Fr. Wilson Andrade is the pastor of St. Ann Parish and the Native Peoples’ Mission, both in Toronto.
There is a story of a woman who came to her pastor and said: “Last Friday, at 3:00 in the afternoon, God spoke to me.”
The pastor asked the woman if perhaps she was dreaming, because God does not speak to people directly in that way. However, every week for the next few Sundays the woman told the pastor the same story. She was convinced that God was speaking to her. Finally, the pastor told her, “Next time God speaks to you, ask Him about my sins.”
The following Sunday, she came to the church and told the same story all over again. The pastor was getting annoyed, so he asked her, “Did you ask God about my personal sins?”
“Yes, Father,” she said. “I asked God about it.”
Then the pastor in a low voice asked her, “Well, what did God say?”
She said loudly, “Oh, Father! God said He has forgotten all your sins!”
In today’s readings, we heard from the Book of the Prophet Jeremiah, where God said, “I will forgive their iniquity and remember their sin no more.”
I would like to reflect with you on three insights taken from today’s Scripture readings: Salvation; Son of God; and Service.
“Restore to me the joy of your salvation.”
The verses from Psalm 51 echo our prayer and reflection for this Lenten season. This psalm is a beautiful meditation that can be used in preparation for the Sacrament of Reconciliation. We all seek that joy and peace in God’s salvation.
This good news of the joy of salvation, resonates in the hopeful message from the Prophet Jeremiah that we heard in today’s first reading, as he encourages the people to never give up hope in God. As the beautiful verse says: “God will make a new covenant, which will be written in everyone’s hearts, all will come to know God, sins will be forgiven and all will be saved.”
Let us in faith and filled with hope, enter into a covenantal relationship with God as we pray to God: “Create in me a clean heart, cleanse me from sin, let us remain in your presence with the help of the Holy Spirit.”
It was St. Augustine, after his personal conversion, who said: “Salvation is God’s way of making us real people.” He wrote a beautiful prayer in his confession, begging God:
“O Lord, my God, tell me what you are to me, Say to my soul, I am your salvation. Say it so that I can hear it. My heart is listening, Lord; open the ears of my heart and say to my soul, I am your salvation. Let me run toward this voice and seize hold of you. Do not hide your face from me; let me die so that I may see it, for not to see it would be death to me indeed.”

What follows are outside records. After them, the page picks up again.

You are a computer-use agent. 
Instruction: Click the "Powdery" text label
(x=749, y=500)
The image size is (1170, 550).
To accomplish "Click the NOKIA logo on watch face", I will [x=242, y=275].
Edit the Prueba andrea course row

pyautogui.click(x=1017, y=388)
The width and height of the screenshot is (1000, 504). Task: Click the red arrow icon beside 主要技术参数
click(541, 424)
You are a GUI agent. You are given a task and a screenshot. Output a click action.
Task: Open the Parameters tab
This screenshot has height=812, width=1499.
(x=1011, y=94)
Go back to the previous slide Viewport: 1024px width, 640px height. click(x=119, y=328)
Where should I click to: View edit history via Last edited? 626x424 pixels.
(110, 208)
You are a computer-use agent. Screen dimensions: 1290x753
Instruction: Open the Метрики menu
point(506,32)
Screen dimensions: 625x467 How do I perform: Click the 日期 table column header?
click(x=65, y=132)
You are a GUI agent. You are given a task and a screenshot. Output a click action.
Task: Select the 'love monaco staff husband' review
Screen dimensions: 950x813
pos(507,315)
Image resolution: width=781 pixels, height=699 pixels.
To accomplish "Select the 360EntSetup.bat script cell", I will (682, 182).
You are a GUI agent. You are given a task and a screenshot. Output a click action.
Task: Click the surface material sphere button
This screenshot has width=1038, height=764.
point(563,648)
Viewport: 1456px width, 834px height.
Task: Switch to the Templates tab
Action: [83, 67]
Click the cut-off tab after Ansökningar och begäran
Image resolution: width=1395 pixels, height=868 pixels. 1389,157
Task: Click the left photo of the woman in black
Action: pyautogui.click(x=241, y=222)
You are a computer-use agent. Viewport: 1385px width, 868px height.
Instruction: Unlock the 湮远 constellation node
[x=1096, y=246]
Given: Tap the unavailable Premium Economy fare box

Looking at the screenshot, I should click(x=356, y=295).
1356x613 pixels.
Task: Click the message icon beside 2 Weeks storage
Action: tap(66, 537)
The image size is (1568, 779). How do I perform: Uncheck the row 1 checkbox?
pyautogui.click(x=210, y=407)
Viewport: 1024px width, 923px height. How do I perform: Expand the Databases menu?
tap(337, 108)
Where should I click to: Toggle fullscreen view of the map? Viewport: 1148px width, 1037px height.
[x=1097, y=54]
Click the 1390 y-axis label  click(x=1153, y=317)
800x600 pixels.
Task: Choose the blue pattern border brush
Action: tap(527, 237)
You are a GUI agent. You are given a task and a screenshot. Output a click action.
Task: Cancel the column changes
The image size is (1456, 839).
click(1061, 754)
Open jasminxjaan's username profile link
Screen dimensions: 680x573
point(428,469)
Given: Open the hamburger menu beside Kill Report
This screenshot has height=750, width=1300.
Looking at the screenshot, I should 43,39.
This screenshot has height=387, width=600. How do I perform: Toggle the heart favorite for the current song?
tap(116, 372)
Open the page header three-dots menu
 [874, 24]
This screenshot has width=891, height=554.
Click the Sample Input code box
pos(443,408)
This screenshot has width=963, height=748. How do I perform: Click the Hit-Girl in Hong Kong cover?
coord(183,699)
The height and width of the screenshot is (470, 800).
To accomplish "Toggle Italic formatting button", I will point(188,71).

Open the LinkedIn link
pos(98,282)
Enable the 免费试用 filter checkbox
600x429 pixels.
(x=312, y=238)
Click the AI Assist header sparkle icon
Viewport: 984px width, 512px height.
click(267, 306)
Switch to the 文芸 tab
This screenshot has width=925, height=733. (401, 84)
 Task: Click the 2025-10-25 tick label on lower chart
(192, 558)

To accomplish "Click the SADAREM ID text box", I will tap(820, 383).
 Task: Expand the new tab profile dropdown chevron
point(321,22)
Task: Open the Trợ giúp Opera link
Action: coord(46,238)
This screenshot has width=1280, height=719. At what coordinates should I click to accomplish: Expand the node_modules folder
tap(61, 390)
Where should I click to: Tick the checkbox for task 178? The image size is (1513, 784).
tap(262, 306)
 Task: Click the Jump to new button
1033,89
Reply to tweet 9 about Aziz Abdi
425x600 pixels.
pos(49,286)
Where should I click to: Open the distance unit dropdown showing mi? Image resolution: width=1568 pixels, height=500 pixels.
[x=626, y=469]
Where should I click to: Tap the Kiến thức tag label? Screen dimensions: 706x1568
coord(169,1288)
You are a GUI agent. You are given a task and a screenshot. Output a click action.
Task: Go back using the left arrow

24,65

Only God restores the joy of salvation.
Son of God
We believe and proclaim that Jesus is the fulfilment of God’s covenant of salvation. We read in the Letter to Hebrews that “Jesus, offered up prayers and supplications with loud cries and tears… although he was a Son, he learned obedience, through what he suffered. He became the source of eternal salvation for all who obey him.”
In the Gospel, we heard how people came to Jesus as He tells them about His suffering and death and proclaims: “When I am lifted up from the earth, I will draw all people to myself.”
Jesus becomes the source of our salvation through life, passion and death on the cross. This salvation is not just for a group of people, but for everyone who believes in Jesus, the Son of God, who is the way of love, truth of faith and hope of life.
By becoming the source of salvation, Jesus fulfils God’s covenant of love, who fills us with the joy of salvation, as He invites us by saying: “My joy may be in you and that your joy may be complete.”
Jesus, Son of God, source and fulfilment of God’s salvation.
Like the disciples Philip and Andrew, who brought the Greeks to see Jesus, we as baptised Christians are called to proclaim the message of God’s salvation in Jesus to all. This proclamation of salvation happens in service as Jesus says: “Whoever serves me must follow me, and where I am, there will my servant be also.”
Service must reflect how we are intimately related to Jesus as we continue His mission of salvation. Without Jesus we will lose our source of strength, meaning and purpose. Pope Francis summarizes this message in his apostolic exhortation, Evangelii Gaudium, by saying, “The joy of the Gospel fills the hearts and lives of all who encounter Jesus… It is Jesus’ command as he invites us to go into the whole world and preach the Gospel to every creature.”
We preach the Gospel of Jesus Christ by witnessing God’s love through our joyful service.
Let me conclude this reflection with the inspiring words of St. Mother Teresa: “Joy is prayer; Joy is strength; Joy is love; Joy is a net of love by which you can catch souls.”
Lord Jesus, Son of God, my Lord and savior, fill me with the joy of your salvation that we may proclaim your love to all by my witness of faith and joyful service. Amen.
This reflection is based on the readings from the Fifth Sunday of Lent, Year B: Jeremiah 31.31-34; Hebrews 5.7-9; and John 12.20-33.